*Work task*: In the listing below, find the line that contains "[Instagram - Universidad" and the line that contains "Docentes (839, 383)". Quote both and every line between them, exactly, and nothing more.

*Supplied information*:

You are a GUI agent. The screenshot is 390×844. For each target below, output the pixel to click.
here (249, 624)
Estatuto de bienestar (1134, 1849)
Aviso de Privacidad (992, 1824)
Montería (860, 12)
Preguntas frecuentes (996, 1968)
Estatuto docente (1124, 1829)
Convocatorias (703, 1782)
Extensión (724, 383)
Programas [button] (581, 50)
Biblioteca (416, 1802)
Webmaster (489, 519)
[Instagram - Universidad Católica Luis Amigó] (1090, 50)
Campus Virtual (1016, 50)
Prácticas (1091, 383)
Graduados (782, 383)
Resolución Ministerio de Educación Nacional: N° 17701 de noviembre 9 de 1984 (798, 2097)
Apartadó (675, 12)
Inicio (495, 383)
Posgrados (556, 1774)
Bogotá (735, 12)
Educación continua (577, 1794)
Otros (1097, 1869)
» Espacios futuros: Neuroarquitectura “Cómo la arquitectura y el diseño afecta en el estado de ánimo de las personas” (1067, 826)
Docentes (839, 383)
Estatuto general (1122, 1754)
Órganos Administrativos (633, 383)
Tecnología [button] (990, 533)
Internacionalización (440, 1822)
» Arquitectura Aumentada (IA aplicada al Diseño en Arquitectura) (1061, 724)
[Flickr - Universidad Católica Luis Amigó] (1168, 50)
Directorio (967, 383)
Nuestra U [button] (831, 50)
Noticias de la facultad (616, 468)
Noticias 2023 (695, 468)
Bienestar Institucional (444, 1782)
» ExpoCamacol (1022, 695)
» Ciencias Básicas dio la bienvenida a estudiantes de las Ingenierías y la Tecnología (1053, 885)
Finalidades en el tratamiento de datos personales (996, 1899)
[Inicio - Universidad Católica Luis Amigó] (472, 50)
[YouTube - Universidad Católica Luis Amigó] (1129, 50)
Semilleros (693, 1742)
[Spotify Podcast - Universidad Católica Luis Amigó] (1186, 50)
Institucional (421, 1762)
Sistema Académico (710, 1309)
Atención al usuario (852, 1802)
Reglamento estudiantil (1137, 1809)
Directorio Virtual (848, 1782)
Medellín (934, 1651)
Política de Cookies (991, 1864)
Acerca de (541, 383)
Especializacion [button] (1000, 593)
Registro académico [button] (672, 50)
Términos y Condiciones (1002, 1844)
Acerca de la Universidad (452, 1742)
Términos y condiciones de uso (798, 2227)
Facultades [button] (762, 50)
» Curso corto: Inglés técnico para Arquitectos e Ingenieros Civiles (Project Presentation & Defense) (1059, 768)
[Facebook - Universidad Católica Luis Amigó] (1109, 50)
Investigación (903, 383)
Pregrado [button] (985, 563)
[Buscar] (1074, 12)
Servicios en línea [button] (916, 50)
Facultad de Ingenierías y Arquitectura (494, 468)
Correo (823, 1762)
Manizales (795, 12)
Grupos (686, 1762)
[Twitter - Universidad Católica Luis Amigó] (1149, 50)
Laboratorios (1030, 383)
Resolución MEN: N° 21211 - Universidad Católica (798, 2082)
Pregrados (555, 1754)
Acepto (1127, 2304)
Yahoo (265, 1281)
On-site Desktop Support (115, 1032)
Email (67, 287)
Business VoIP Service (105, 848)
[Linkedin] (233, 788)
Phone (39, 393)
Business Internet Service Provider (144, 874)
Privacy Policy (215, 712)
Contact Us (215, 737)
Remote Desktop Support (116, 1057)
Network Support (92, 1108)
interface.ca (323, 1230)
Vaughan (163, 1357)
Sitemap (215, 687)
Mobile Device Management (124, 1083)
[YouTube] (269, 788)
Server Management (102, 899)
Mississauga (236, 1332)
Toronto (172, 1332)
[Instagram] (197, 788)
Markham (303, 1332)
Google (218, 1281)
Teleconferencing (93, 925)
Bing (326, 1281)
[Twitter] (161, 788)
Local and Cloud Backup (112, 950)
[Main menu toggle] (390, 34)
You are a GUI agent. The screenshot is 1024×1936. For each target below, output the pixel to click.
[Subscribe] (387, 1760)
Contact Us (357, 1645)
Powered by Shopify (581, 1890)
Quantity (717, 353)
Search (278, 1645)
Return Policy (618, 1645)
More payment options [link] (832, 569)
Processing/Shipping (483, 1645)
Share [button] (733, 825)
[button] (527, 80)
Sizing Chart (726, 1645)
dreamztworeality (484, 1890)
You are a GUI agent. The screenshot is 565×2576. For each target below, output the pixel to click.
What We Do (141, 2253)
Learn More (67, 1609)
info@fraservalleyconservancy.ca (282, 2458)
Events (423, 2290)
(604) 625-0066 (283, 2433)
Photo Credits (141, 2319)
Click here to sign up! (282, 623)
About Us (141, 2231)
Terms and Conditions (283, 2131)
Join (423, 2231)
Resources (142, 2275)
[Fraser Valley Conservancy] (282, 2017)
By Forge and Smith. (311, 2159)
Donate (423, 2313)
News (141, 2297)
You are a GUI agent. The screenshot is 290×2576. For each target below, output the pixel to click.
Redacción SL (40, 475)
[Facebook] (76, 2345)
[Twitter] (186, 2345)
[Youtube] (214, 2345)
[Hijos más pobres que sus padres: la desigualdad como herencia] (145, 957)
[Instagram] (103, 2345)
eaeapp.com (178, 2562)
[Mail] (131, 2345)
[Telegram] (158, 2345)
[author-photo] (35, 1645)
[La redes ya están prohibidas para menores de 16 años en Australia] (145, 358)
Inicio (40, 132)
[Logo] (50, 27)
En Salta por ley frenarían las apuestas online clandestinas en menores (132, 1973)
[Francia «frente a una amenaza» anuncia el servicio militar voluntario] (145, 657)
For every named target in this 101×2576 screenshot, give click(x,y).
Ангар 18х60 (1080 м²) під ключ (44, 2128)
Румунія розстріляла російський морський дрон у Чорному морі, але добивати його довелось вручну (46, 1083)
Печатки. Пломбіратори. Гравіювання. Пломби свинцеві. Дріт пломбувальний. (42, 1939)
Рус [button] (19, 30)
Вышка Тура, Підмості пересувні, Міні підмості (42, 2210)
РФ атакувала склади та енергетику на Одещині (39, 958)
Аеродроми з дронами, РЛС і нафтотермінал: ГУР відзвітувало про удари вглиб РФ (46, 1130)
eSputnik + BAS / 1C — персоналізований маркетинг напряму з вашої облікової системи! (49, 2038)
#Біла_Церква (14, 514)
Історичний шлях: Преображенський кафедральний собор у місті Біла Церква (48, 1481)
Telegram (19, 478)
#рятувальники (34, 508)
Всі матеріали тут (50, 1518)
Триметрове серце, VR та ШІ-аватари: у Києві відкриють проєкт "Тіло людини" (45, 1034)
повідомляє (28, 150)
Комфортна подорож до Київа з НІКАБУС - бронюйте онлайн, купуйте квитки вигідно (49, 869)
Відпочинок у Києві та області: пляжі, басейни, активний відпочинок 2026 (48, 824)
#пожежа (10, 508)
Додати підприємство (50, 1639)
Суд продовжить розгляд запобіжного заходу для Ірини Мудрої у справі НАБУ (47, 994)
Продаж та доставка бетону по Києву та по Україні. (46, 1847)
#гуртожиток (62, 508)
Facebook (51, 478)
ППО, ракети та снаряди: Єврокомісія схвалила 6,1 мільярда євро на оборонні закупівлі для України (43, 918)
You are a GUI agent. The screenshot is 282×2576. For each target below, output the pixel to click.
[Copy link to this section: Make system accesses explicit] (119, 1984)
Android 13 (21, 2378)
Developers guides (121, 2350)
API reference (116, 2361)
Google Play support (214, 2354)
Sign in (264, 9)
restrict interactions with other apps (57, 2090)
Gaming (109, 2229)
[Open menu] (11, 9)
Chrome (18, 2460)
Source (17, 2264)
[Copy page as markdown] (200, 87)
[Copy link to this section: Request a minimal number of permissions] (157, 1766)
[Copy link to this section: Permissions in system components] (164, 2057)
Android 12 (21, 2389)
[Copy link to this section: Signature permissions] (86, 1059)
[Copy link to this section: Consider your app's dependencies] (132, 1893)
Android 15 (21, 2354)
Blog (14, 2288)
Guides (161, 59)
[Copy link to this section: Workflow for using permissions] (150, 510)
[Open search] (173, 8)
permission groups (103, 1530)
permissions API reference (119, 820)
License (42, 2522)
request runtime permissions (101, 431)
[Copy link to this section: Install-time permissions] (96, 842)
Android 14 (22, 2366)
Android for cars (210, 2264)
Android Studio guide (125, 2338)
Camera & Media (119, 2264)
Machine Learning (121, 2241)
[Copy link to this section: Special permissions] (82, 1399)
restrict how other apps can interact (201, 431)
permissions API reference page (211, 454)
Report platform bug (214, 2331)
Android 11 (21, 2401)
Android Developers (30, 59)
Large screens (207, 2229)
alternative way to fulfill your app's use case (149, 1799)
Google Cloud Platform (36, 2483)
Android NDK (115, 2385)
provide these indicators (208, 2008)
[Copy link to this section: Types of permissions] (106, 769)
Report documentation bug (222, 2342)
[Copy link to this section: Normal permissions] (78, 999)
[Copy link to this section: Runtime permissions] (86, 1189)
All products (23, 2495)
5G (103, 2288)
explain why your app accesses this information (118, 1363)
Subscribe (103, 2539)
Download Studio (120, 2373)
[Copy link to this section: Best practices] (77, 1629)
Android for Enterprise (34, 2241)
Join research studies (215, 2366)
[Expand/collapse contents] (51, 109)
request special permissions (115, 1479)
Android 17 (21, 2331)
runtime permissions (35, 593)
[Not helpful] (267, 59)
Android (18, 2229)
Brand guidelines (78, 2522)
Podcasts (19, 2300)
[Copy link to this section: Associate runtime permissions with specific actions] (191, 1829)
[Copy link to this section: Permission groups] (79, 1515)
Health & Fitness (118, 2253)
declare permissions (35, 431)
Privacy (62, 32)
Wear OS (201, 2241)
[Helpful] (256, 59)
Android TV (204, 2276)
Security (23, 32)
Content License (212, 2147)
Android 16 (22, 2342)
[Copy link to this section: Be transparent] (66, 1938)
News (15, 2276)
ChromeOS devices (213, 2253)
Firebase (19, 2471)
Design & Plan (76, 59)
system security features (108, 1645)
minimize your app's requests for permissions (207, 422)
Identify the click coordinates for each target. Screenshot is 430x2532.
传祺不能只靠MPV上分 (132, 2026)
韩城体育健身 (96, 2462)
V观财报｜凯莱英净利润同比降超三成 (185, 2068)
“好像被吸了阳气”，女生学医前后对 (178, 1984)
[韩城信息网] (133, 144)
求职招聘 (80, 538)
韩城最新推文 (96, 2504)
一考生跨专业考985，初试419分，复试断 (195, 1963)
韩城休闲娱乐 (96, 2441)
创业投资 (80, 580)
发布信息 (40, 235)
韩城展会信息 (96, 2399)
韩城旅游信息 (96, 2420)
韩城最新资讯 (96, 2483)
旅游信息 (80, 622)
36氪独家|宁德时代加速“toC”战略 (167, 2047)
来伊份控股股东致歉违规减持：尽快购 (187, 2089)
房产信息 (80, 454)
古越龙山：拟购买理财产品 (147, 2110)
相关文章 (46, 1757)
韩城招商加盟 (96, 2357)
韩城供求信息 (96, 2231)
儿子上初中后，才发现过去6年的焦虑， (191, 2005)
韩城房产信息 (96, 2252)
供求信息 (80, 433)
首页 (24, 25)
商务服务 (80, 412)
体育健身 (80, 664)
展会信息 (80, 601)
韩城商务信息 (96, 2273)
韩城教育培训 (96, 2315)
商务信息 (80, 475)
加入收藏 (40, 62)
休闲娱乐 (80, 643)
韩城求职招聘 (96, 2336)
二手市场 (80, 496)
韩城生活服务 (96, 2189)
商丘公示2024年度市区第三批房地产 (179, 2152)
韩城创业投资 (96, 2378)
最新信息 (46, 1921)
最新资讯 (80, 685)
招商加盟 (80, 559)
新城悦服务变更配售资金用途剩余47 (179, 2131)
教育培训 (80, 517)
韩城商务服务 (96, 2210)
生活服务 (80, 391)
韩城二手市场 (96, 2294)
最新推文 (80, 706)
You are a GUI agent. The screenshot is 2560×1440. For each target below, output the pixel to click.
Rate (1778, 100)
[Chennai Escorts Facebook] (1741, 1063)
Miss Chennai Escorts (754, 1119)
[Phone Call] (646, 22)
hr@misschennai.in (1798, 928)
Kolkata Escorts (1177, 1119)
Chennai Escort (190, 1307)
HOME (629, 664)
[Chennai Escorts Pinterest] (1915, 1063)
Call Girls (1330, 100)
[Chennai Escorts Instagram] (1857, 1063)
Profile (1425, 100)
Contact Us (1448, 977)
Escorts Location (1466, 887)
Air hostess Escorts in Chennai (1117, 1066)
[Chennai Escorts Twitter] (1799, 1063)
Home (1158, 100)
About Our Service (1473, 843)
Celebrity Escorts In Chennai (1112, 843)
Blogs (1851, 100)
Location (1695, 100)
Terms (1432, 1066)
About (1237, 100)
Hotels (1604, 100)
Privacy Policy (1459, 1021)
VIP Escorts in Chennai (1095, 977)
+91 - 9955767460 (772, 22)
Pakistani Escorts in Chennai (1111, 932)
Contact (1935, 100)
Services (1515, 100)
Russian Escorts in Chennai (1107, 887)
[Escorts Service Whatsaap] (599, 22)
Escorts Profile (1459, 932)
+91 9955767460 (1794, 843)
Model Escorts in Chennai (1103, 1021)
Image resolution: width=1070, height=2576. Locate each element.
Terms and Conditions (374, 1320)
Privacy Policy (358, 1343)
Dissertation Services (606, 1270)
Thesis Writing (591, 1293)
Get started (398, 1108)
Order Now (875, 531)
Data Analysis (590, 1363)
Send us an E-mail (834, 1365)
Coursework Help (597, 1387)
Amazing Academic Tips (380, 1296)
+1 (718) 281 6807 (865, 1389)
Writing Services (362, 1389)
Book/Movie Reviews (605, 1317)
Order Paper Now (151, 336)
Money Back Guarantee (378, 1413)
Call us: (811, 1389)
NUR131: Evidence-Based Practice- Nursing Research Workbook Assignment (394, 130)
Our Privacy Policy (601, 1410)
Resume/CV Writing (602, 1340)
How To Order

*Exercise solution*:
[Instagram - Universidad Católica Luis Amigó] (1090, 50)
Campus Virtual (1016, 50)
Prácticas (1091, 383)
Graduados (782, 383)
Resolución Ministerio de Educación Nacional: N° 17701 de noviembre 9 de 1984 (798, 2097)
Apartadó (675, 12)
Inicio (495, 383)
Posgrados (556, 1774)
Bogotá (735, 12)
Educación continua (577, 1794)
Otros (1097, 1869)
» Espacios futuros: Neuroarquitectura “Cómo la arquitectura y el diseño afecta en el estado de ánimo de las personas” (1067, 826)
Docentes (839, 383)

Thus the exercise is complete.